---- Input material

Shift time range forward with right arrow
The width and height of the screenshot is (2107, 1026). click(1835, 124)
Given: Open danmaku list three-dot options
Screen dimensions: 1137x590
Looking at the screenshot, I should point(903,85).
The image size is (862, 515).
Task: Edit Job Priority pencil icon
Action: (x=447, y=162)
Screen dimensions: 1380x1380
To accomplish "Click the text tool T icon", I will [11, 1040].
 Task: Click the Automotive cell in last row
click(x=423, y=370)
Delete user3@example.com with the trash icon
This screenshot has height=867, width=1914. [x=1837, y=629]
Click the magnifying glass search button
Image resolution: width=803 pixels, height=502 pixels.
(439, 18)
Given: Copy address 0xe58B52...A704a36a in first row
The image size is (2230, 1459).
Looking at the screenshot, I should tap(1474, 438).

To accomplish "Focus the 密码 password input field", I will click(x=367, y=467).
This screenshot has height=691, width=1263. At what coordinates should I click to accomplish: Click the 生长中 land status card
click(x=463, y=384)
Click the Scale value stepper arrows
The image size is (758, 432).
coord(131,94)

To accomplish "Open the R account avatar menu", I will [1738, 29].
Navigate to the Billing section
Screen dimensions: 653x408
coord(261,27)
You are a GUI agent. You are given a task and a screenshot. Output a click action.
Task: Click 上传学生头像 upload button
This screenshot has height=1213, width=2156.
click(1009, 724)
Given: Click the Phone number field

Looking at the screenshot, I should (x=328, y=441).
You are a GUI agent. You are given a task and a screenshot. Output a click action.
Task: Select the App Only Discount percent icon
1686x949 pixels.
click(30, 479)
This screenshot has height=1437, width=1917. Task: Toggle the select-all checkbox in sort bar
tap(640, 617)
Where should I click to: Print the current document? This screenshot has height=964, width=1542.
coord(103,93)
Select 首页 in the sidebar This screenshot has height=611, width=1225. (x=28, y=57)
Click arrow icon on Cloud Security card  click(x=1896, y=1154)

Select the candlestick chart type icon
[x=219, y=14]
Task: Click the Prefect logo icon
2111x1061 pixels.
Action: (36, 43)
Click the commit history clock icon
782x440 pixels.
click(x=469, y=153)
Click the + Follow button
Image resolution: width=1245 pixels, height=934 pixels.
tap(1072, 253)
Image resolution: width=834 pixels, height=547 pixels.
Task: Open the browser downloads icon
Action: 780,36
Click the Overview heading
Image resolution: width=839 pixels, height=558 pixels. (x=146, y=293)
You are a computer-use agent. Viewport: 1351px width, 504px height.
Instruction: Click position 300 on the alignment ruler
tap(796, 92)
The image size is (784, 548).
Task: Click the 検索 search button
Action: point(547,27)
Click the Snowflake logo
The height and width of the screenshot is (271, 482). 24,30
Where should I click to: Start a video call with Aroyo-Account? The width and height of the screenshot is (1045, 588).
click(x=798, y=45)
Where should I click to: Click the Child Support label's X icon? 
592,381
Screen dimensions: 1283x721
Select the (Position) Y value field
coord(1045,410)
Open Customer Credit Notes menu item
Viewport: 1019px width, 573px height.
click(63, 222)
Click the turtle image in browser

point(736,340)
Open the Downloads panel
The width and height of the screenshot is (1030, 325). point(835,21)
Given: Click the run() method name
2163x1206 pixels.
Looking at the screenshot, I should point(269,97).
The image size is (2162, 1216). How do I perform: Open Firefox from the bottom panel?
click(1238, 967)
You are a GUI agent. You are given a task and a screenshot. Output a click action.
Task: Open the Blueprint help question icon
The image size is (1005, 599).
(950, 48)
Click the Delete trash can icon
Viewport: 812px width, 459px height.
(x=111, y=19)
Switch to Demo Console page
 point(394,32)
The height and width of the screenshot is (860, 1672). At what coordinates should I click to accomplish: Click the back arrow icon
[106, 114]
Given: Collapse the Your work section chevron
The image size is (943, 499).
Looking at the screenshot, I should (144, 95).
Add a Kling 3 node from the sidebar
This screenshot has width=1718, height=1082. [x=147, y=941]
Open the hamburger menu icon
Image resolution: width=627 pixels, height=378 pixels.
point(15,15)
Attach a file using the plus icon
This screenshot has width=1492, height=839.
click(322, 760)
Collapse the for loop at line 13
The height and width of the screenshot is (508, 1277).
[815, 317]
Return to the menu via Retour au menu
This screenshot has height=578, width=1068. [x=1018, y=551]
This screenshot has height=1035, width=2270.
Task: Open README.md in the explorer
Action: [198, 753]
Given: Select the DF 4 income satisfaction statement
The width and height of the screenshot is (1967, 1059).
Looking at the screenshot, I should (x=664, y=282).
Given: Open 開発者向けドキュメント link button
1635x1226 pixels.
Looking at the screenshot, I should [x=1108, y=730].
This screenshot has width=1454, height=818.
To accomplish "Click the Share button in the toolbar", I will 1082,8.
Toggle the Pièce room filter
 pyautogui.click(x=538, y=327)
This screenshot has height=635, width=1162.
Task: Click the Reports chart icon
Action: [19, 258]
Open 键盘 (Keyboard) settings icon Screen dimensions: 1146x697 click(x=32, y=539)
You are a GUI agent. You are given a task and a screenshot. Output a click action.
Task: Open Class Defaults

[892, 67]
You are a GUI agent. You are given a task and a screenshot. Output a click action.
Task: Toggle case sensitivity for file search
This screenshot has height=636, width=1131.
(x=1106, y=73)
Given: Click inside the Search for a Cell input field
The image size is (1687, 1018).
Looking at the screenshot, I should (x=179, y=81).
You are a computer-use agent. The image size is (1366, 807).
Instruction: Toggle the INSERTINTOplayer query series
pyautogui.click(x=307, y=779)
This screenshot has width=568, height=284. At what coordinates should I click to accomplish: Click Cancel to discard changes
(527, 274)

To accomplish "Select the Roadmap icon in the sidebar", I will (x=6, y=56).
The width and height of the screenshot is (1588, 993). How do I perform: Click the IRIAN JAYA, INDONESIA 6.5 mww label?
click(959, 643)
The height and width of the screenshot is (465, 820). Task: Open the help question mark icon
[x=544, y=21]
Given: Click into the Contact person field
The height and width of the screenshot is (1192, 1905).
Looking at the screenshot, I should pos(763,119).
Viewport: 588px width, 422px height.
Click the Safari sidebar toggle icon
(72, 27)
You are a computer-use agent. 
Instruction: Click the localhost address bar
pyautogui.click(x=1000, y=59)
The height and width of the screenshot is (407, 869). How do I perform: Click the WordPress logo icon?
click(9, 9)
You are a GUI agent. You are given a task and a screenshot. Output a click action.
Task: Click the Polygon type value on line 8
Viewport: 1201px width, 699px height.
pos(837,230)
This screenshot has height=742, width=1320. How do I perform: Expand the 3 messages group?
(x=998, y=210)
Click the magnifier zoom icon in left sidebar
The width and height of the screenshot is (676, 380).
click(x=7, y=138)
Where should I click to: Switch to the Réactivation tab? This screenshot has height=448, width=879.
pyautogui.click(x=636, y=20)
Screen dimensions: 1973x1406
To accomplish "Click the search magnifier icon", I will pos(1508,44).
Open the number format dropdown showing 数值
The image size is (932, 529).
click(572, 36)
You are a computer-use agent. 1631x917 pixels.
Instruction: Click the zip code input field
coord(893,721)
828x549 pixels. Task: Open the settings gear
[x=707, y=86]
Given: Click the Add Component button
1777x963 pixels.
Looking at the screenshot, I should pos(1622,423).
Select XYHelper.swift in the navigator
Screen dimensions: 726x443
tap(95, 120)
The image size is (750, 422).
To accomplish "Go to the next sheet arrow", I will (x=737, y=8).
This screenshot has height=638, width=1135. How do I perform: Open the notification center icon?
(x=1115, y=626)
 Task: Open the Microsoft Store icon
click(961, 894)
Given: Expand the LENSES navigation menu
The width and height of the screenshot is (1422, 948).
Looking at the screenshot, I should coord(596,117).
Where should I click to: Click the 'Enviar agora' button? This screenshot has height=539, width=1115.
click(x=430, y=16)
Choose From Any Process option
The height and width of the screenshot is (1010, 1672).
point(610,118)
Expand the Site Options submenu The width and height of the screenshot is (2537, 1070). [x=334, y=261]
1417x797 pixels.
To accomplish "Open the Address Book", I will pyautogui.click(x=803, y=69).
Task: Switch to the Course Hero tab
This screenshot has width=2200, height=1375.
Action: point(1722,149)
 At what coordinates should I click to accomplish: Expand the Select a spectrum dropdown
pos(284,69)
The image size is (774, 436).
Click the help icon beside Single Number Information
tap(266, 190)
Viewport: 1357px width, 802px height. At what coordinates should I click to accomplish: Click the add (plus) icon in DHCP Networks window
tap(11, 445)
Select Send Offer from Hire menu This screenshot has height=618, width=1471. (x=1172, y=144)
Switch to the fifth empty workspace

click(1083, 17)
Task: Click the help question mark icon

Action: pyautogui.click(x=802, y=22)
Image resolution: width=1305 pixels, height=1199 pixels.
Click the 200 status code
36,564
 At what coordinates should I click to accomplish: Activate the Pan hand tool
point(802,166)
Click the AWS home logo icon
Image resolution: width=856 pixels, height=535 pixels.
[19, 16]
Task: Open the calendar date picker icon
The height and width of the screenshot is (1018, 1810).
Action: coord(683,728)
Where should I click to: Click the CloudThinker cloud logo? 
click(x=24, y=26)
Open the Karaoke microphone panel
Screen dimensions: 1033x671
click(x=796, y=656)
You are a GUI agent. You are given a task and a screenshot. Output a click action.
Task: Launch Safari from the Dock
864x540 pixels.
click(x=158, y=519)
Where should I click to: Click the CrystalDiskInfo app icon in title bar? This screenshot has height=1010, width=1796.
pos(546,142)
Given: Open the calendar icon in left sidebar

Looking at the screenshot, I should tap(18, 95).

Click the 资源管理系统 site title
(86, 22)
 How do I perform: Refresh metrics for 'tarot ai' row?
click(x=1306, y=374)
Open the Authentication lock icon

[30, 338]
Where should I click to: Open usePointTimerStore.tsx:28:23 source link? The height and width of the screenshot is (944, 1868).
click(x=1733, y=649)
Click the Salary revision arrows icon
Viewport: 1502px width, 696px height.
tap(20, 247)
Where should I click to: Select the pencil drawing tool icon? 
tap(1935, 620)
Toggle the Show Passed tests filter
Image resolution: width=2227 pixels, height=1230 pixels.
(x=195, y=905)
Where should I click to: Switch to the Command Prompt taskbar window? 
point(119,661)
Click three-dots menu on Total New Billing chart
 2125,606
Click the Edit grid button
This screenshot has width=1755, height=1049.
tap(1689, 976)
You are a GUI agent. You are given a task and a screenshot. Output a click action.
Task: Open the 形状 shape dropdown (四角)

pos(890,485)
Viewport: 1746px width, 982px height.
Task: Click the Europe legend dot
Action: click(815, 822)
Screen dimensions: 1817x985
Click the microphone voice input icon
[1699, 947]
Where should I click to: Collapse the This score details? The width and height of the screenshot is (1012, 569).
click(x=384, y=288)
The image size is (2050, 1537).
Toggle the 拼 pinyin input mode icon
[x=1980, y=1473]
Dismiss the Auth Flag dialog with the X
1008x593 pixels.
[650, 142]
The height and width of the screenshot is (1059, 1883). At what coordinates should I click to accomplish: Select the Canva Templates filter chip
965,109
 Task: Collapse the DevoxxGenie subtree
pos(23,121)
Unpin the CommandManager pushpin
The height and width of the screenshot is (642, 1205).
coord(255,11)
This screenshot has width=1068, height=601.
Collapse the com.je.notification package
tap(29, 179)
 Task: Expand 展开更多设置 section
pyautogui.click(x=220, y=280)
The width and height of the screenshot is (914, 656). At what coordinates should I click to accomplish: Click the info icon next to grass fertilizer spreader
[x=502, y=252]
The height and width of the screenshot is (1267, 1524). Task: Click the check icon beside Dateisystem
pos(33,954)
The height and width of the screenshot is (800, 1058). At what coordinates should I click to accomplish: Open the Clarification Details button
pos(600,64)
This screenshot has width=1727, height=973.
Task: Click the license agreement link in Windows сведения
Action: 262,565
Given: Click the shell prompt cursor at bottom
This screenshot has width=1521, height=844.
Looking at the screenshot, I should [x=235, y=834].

--------

__Directions for this task__: Which lines contain "file"? Copy each of them from the listing.

__Response to this exercise__:
Attach a file using the plus icon
Task: Toggle case sensitivity for file search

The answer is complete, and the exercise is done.